И вдруг Мирра зашептала:
– Я вам не рассказывала про бочки?
– Нет, а чего?
– Это еще когда Иосиф Виссарионович Сталин был жив. Мой родственник, Бруштейн фамилия, работал замдиректора на предприятии, где производились бочки. И вот они получили заказ: сделать в кратчайший срок сто тысяч, нет, двести тысяч бочек. И заказ особо важный, государственный. Все приказано делать секретно, ночью. А его приятель, Левин, тоже узнал о приказе, только он работал по ведрам.
– Под огурцы?
– Какие огурцы, Пелагея Сергеевна? Я же вам сказала – государственная тайна, – и Мирра, еще тише, продолжала. – Всех евреев должны были вывезти из Москвы, посадить в теплушки и отправить в Сибирь. А эти бочки и ведра называются «параши», вроде как уборные евреям в дорогу.

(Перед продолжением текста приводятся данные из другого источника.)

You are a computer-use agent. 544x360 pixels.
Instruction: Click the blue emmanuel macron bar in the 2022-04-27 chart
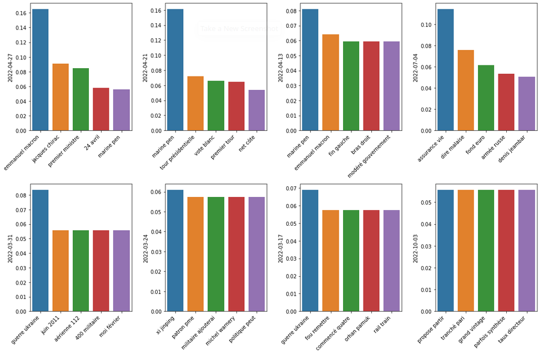pyautogui.click(x=40, y=70)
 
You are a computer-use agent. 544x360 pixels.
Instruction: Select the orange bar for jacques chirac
pyautogui.click(x=61, y=97)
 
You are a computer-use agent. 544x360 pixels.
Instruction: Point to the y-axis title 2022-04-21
pyautogui.click(x=145, y=67)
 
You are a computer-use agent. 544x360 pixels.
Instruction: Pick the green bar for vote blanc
pyautogui.click(x=215, y=105)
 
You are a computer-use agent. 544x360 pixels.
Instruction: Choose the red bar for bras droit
pyautogui.click(x=371, y=86)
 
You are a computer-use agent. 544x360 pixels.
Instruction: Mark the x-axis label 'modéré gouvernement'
pyautogui.click(x=370, y=156)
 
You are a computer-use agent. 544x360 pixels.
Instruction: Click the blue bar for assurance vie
pyautogui.click(x=445, y=70)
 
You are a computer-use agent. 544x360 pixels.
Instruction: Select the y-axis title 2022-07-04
pyautogui.click(x=416, y=67)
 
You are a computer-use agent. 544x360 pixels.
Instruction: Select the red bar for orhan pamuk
pyautogui.click(x=371, y=261)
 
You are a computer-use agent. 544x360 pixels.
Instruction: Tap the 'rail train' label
pyautogui.click(x=383, y=326)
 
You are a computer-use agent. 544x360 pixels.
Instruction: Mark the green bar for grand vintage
pyautogui.click(x=486, y=251)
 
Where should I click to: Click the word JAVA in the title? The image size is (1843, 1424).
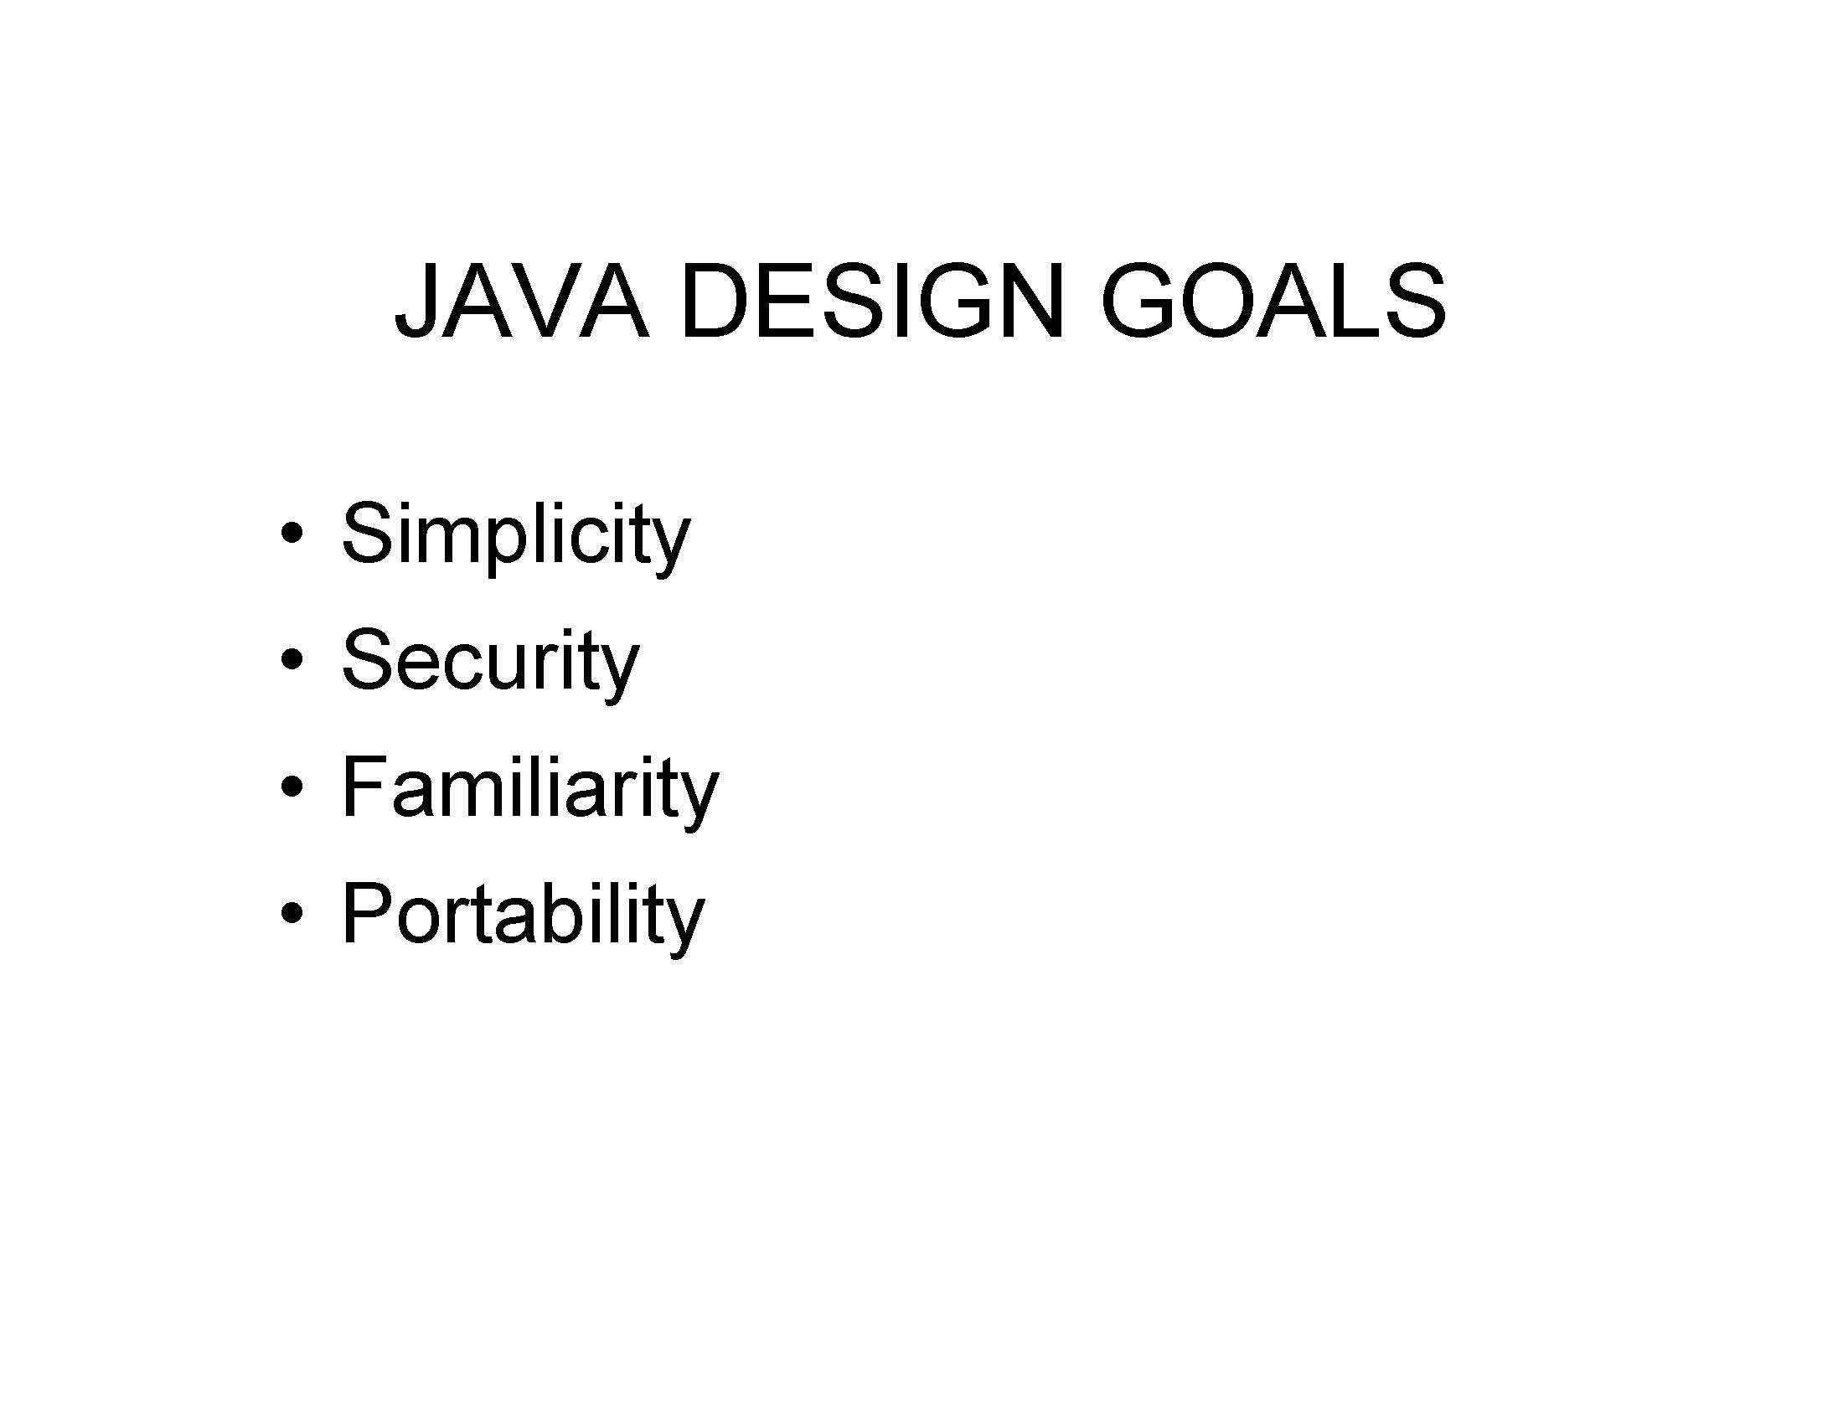coord(522,302)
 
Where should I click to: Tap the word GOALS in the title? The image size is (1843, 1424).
coord(1273,302)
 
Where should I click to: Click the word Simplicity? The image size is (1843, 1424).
coord(515,535)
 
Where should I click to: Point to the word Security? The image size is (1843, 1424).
coord(489,662)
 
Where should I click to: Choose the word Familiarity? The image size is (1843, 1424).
coord(529,788)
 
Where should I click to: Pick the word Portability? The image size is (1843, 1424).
coord(523,915)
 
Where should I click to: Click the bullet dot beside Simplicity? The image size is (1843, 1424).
coord(292,535)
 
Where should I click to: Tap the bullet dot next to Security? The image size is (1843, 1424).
coord(292,661)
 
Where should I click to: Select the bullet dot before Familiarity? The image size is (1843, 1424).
coord(292,787)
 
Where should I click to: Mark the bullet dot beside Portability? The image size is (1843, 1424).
coord(292,914)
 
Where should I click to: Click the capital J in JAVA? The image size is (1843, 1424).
coord(418,302)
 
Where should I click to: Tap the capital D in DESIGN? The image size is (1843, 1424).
coord(716,302)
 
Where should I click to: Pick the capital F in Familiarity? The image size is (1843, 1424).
coord(364,787)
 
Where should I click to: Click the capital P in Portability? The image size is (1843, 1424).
coord(367,913)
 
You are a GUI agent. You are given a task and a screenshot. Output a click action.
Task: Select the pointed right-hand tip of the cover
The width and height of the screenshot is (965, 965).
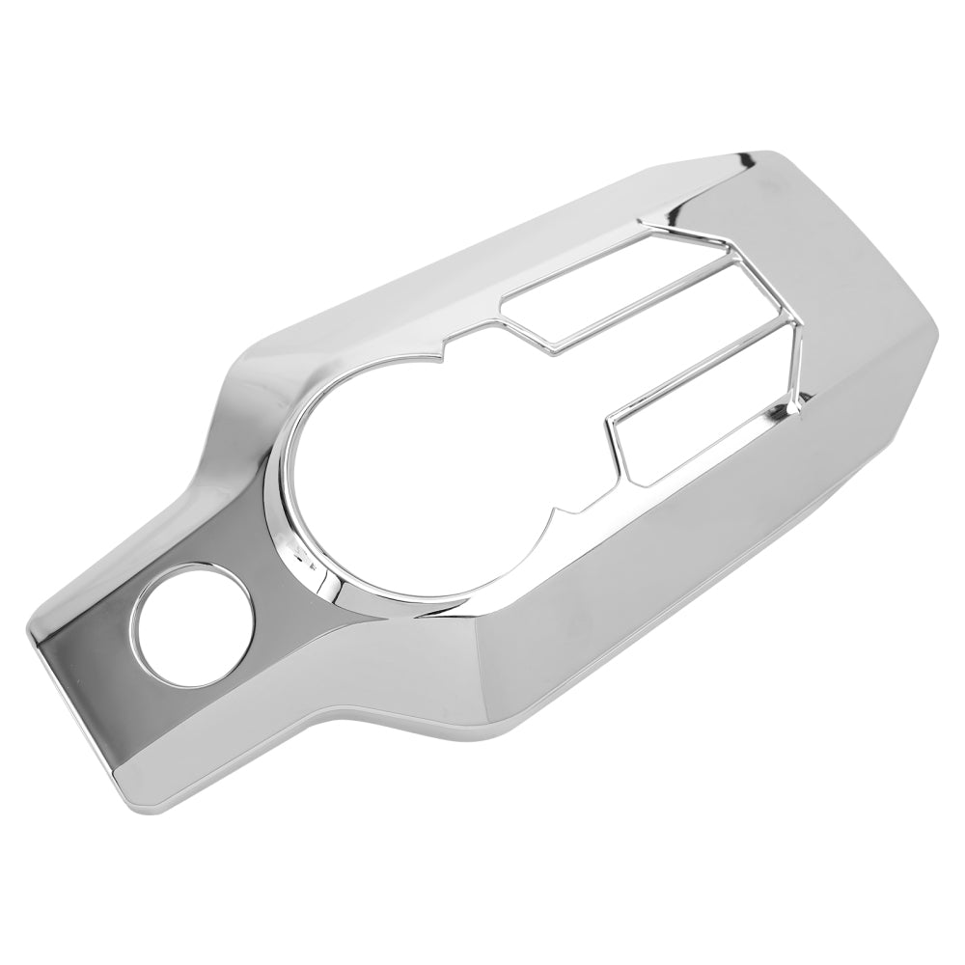coord(936,333)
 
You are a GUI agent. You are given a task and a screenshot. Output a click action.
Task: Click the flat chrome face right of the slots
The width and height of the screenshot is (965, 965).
coord(849,290)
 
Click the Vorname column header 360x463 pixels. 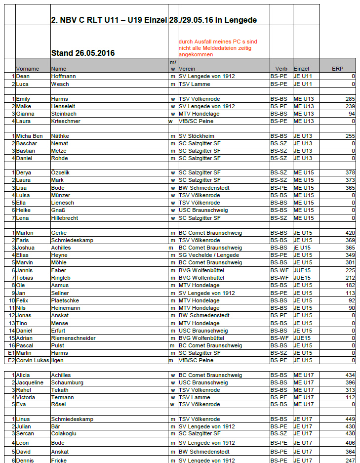[x=28, y=69]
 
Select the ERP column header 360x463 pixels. [x=337, y=69]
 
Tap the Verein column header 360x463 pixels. [x=187, y=69]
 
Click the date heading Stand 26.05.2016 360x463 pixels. [x=83, y=53]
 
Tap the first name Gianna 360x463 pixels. [x=25, y=114]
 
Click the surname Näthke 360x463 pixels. [x=62, y=136]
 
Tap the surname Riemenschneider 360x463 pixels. [x=74, y=338]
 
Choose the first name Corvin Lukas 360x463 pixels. [x=33, y=361]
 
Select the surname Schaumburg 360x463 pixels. [x=67, y=382]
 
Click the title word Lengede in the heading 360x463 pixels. [x=242, y=20]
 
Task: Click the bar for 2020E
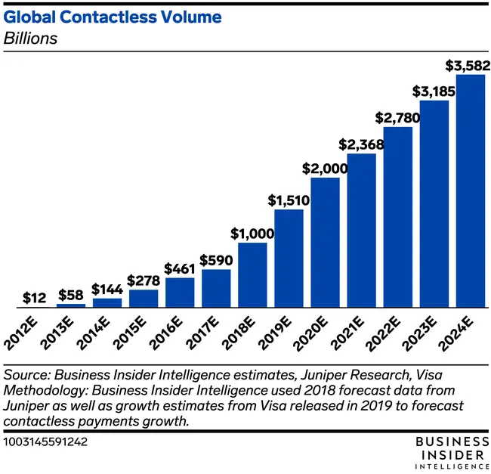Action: click(x=325, y=243)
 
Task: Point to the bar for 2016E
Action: click(x=180, y=293)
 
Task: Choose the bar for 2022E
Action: click(x=397, y=217)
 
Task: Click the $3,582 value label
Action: click(x=463, y=64)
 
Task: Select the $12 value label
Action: click(x=33, y=297)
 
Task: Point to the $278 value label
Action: click(x=143, y=280)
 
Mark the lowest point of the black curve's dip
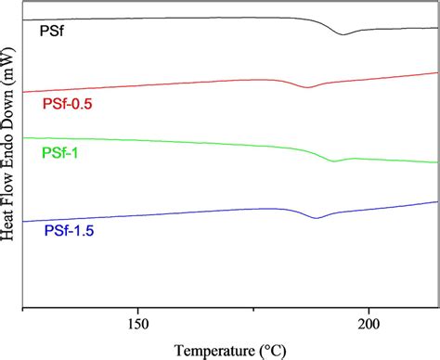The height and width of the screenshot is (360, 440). coord(343,34)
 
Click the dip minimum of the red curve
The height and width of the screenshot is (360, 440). coord(308,86)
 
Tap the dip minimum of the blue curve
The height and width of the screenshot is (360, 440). coord(317,217)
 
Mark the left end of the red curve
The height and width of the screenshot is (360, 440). coord(21,92)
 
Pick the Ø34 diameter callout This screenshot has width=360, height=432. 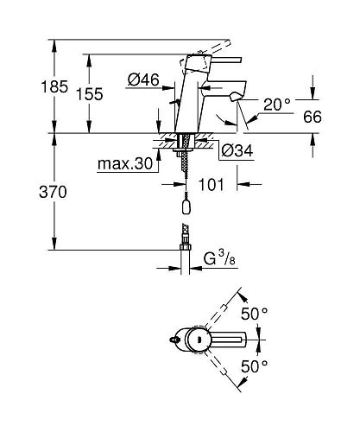tap(237, 151)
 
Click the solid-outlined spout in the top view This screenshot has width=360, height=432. tap(233, 340)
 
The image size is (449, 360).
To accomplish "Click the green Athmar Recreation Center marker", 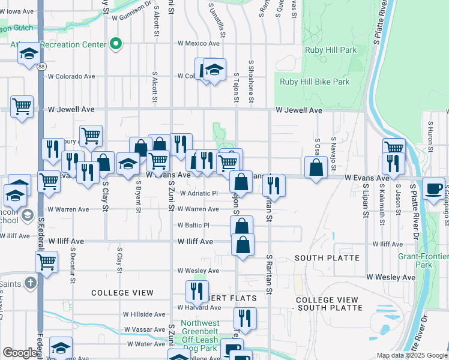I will [116, 44].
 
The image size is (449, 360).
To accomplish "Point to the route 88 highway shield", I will [40, 66].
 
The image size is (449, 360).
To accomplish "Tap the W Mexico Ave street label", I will [199, 44].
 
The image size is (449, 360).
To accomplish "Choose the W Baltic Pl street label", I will [193, 226].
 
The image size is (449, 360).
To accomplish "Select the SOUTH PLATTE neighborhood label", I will [327, 258].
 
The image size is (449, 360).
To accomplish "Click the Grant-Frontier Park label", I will [423, 260].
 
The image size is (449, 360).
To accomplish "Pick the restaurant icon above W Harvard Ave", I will [197, 292].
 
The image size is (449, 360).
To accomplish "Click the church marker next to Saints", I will [31, 282].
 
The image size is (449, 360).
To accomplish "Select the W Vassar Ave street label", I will [145, 329].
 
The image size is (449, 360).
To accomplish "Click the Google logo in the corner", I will [20, 353].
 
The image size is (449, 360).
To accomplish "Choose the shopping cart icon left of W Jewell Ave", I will [22, 107].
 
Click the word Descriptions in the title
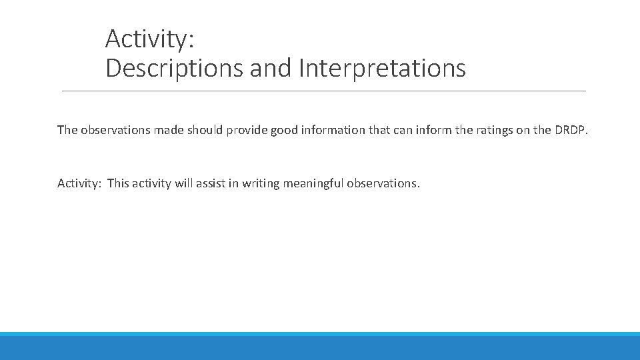174,69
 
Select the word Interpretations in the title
383,69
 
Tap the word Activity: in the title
149,39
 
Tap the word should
205,130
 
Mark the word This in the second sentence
118,183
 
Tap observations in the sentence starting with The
115,130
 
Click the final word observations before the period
382,183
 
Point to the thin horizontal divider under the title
323,91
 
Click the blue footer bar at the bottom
320,347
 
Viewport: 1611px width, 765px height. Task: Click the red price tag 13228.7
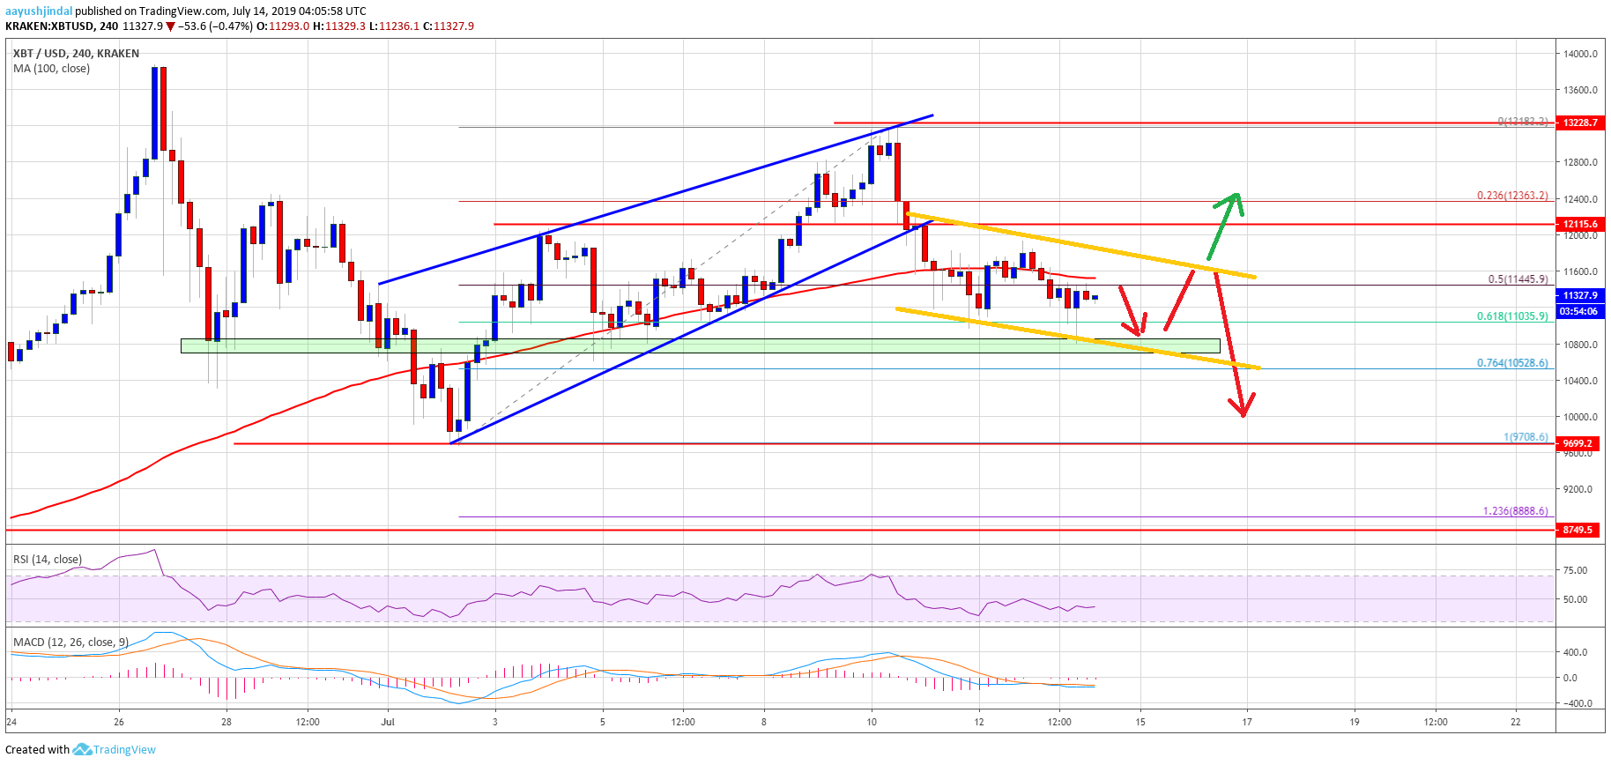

– За что же всех-то? Есть ведь и хорошие евреи. Вот вы, Мирра Абрамовна…
– Какая вы непонятливая, Пелагея Сергеевна, квартиры же в Москве освобождались. Я это вспомнила, когда вы опорожнились. Но об этом факте никому, ни одной душе, – и Мирра рукою прикрыла рот.
– Можете, Мирра Абрамовна, на меня не сомневаться.
– Ну, еще раз с праздником, Пелагея Сергеевна.
– И тебя с праздником, Мирра Абрамовна. Здоровьица тебе, только дальше не ступай, а то…
Пелагея Сергеевна услышала, как Мирра заперла за собой дверь. Ей ключи были оставлены.
А Пелагея Сергеевна, закрыв глаза, уже лежала посередине лесной поляны, вся увитая розовыми и голубыми граммофончиками. И они пели ей ангельскими голосами.